- [SUPPLIED ENTRIES]:
= Beginning of Section =
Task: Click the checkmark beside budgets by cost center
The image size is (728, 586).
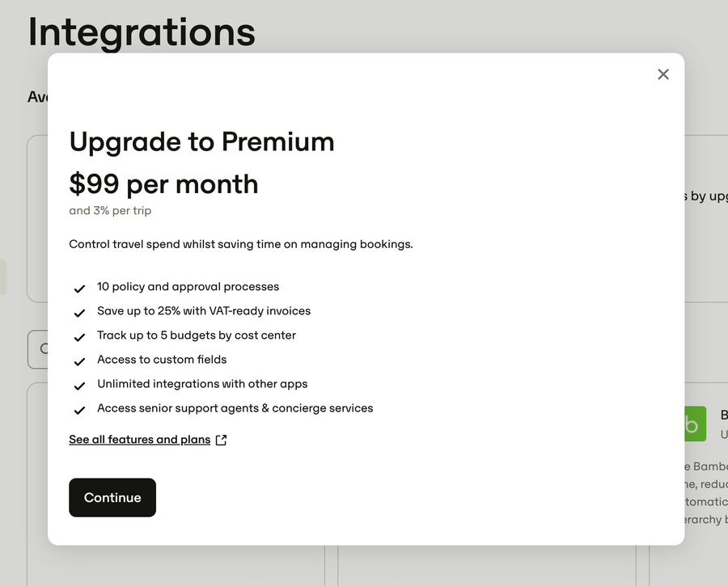Action: point(79,337)
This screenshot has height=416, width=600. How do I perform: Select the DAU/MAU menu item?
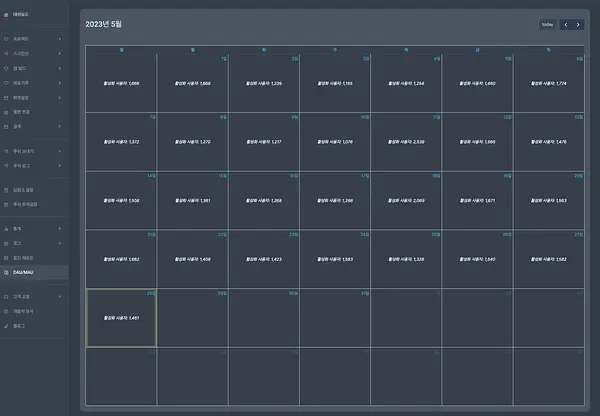[x=34, y=272]
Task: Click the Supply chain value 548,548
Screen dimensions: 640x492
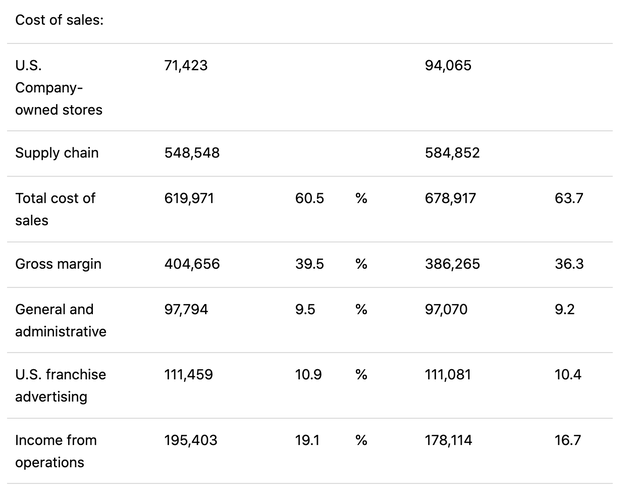Action: click(x=192, y=153)
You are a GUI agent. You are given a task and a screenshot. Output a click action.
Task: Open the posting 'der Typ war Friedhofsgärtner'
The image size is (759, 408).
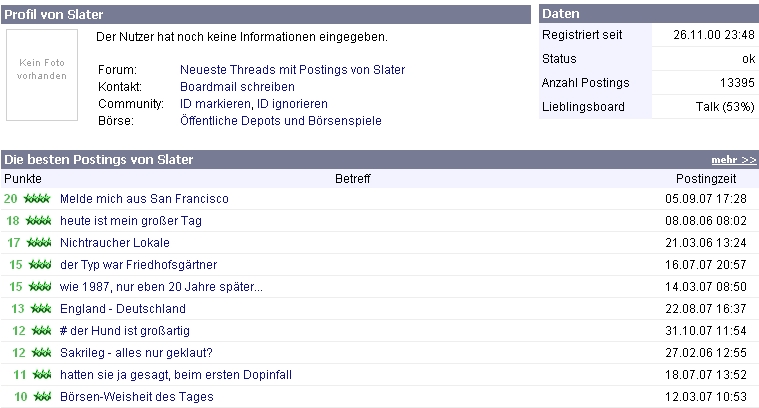coord(138,265)
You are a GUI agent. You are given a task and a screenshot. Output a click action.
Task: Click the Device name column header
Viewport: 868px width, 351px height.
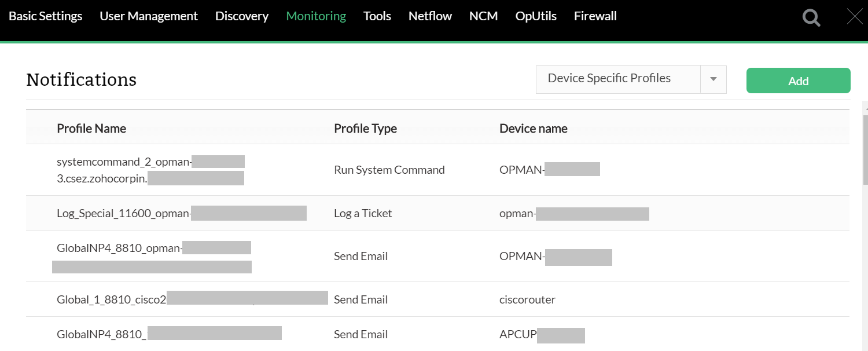[x=534, y=129]
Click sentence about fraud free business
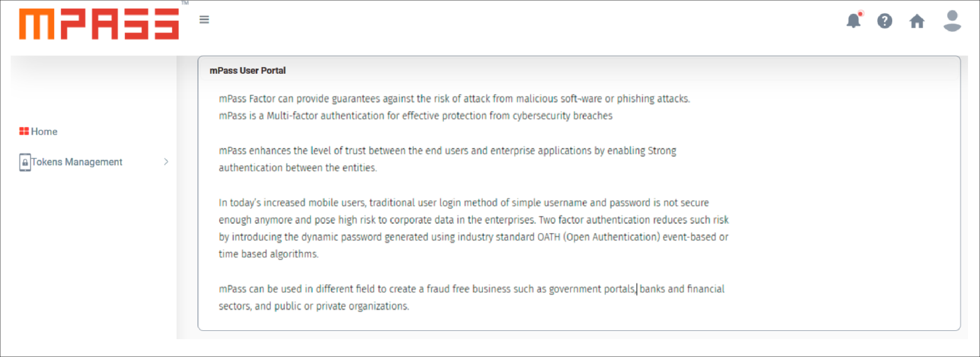 tap(472, 298)
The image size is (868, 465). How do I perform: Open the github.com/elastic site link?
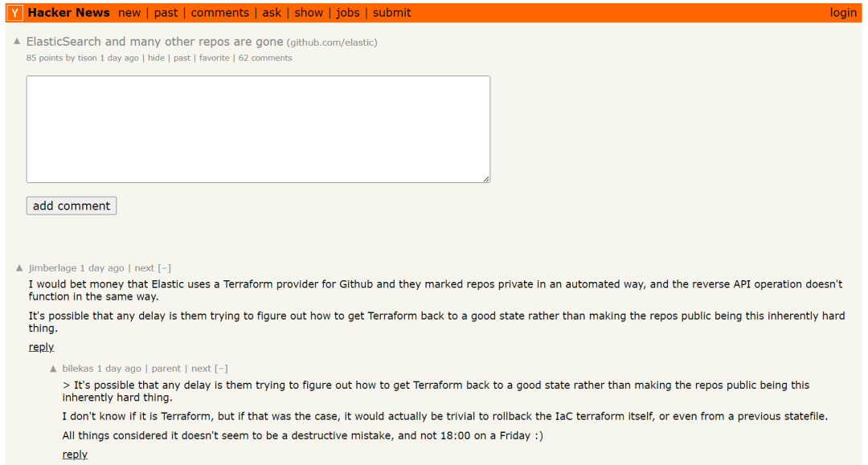(332, 42)
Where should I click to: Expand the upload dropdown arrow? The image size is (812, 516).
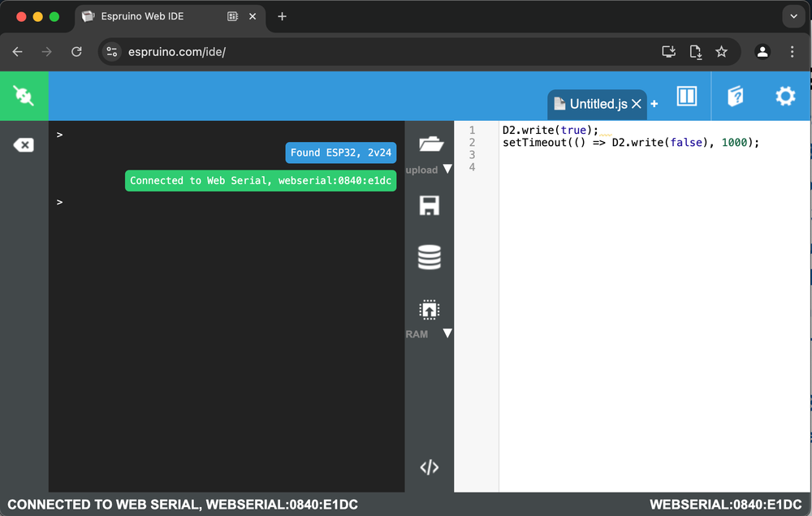[447, 170]
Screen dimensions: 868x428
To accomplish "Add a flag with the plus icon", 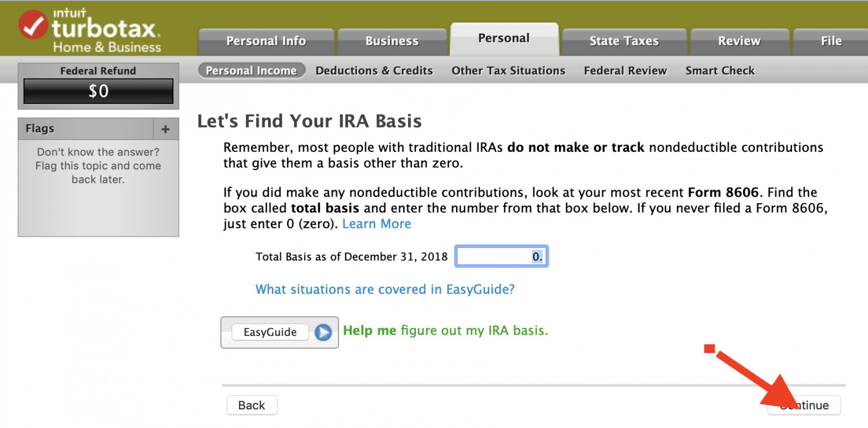I will [x=166, y=129].
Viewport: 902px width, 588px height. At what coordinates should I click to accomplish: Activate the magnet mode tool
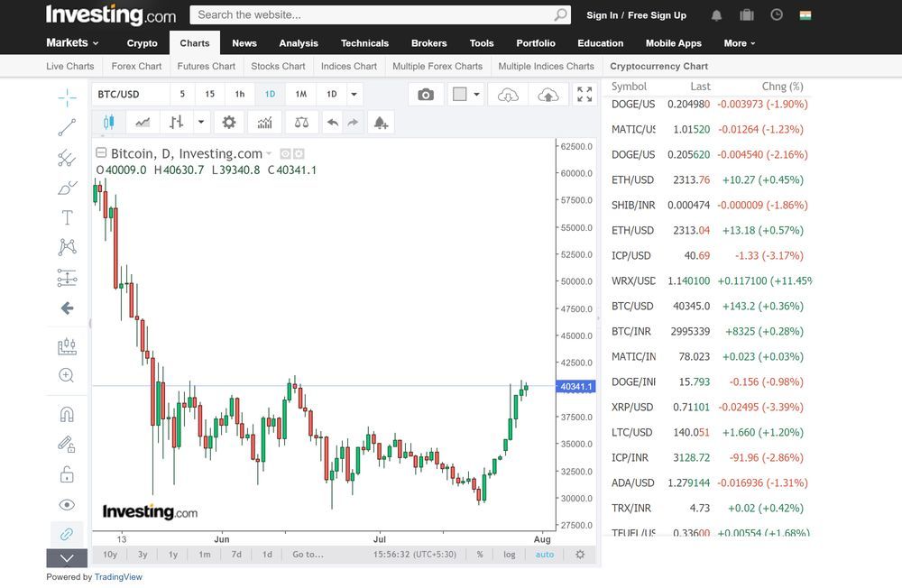67,415
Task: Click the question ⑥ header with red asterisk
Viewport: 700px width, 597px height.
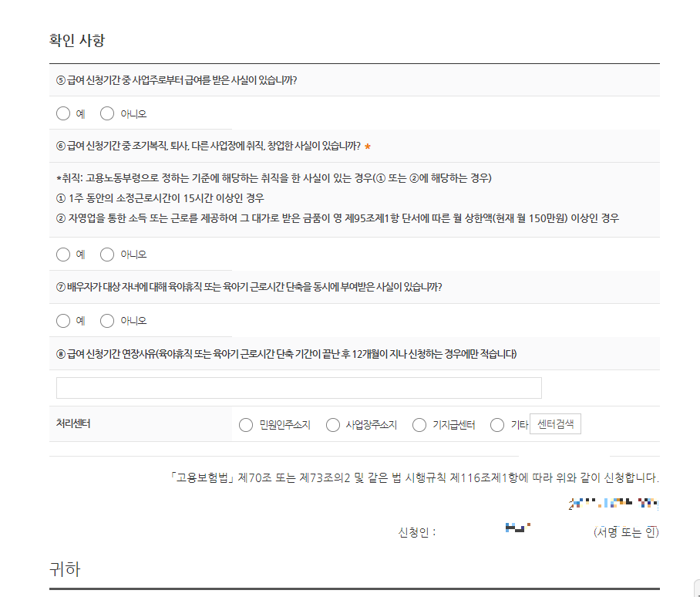Action: pos(208,147)
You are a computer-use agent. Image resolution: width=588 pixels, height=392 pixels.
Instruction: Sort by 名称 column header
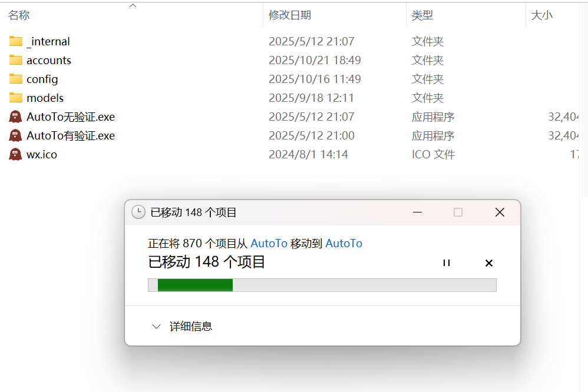click(x=19, y=15)
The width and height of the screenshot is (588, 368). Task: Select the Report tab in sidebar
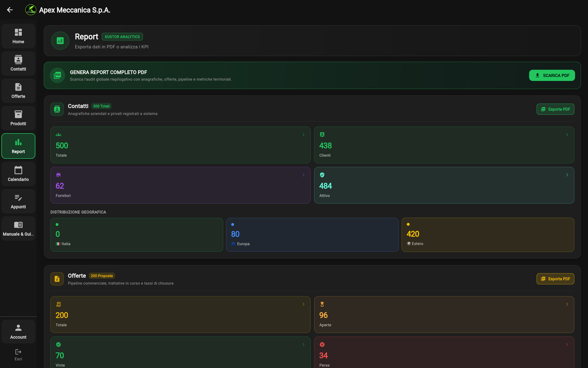18,146
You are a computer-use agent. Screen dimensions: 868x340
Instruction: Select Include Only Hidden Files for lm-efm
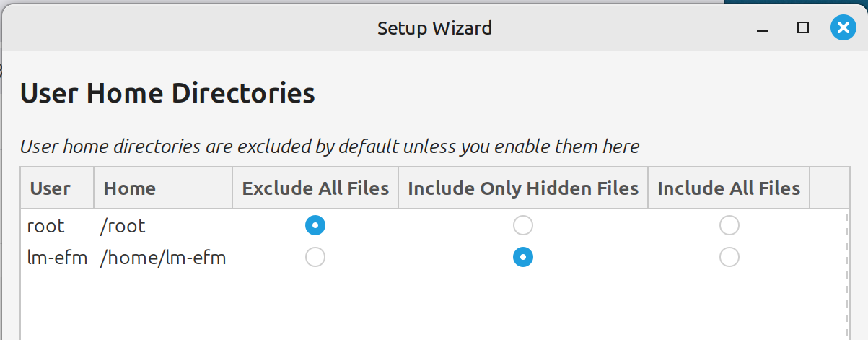[x=523, y=257]
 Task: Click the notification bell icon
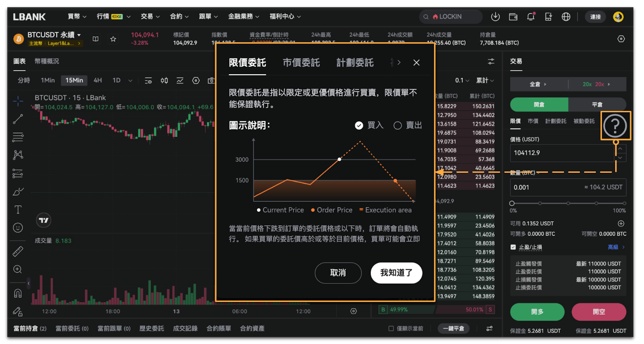coord(530,17)
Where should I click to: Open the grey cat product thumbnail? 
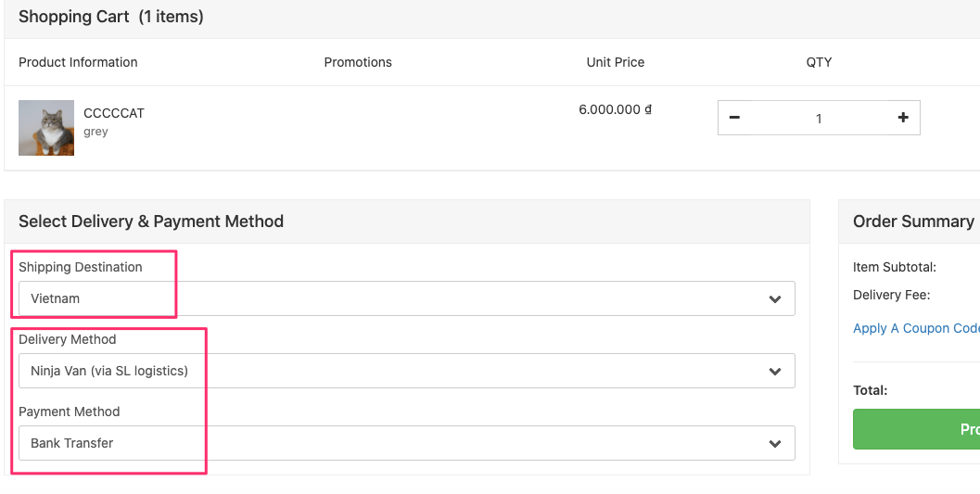point(46,128)
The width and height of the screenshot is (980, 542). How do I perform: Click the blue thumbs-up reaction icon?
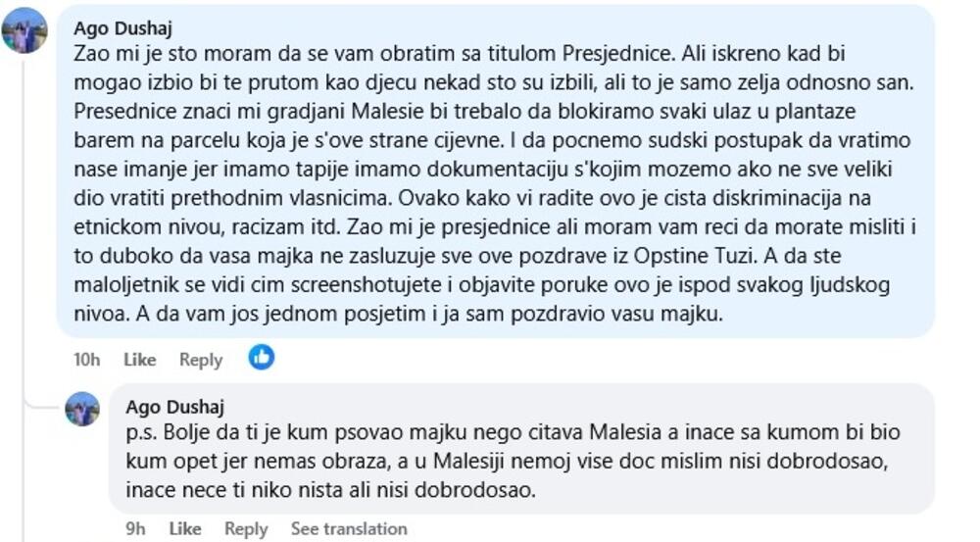coord(261,358)
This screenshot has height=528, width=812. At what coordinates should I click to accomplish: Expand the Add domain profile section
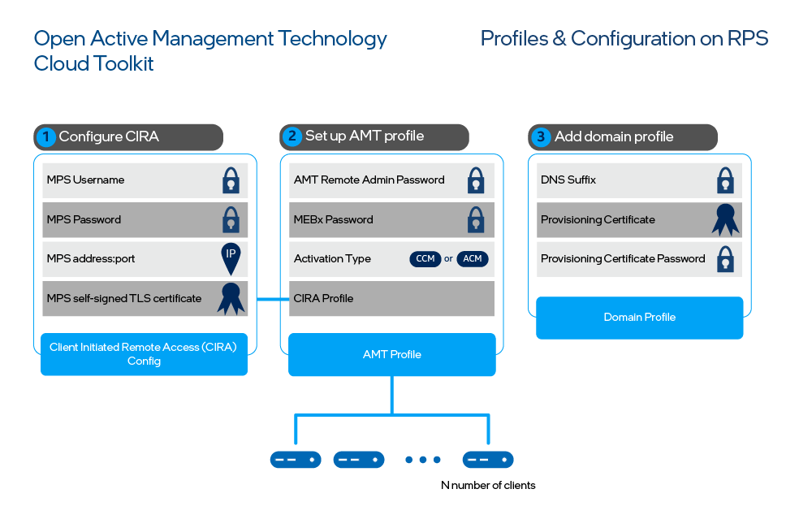622,137
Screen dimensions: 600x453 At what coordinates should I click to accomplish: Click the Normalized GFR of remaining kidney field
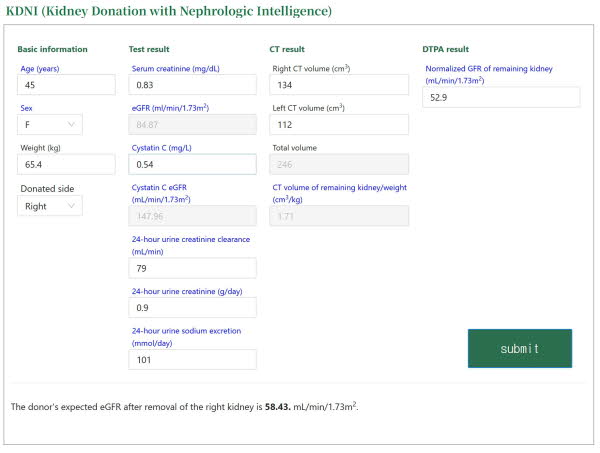(501, 97)

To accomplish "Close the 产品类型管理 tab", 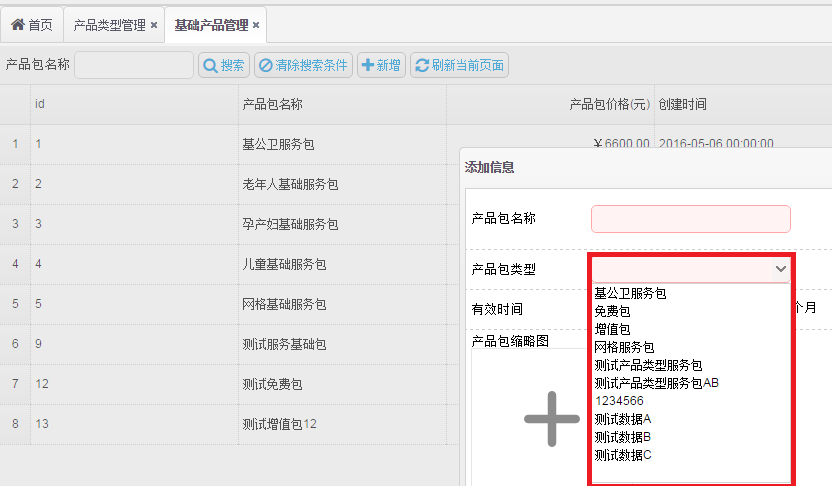I will point(153,25).

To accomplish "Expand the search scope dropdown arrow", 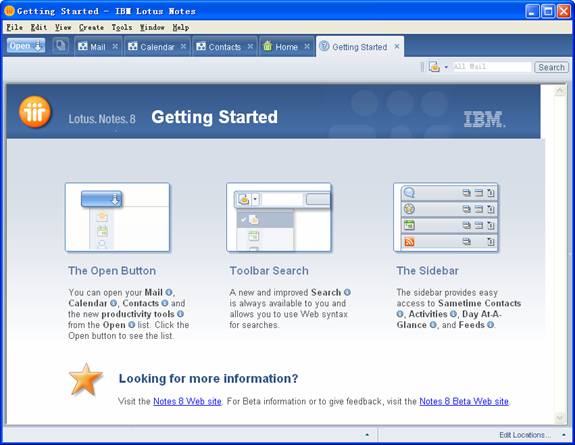I will point(446,67).
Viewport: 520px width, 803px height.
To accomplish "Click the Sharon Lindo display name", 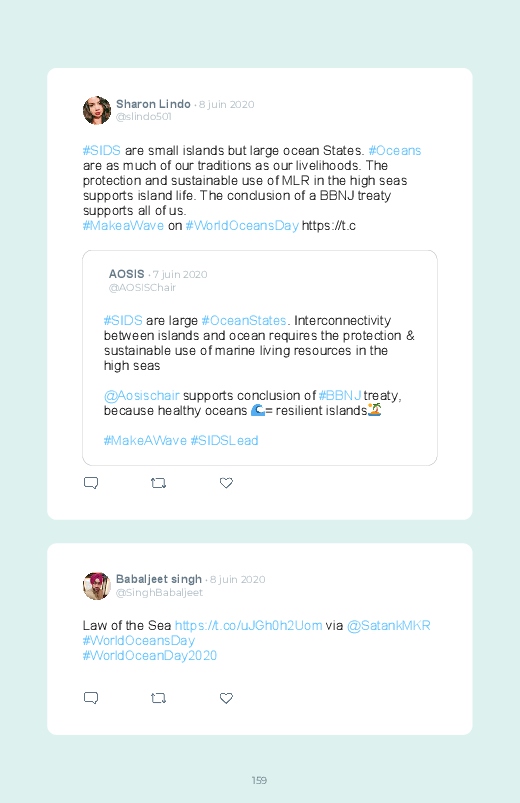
= End of Section =
- [TASK GOAL]: Go line by line through the data, copying each one that contains the word "computer".

- [RESULT OF THIS TASK]:
You are a computer-use agent. Image resolution: width=588 pixels, height=392 pixels.
You are a computer-use agent. Screen dimensions: 868x340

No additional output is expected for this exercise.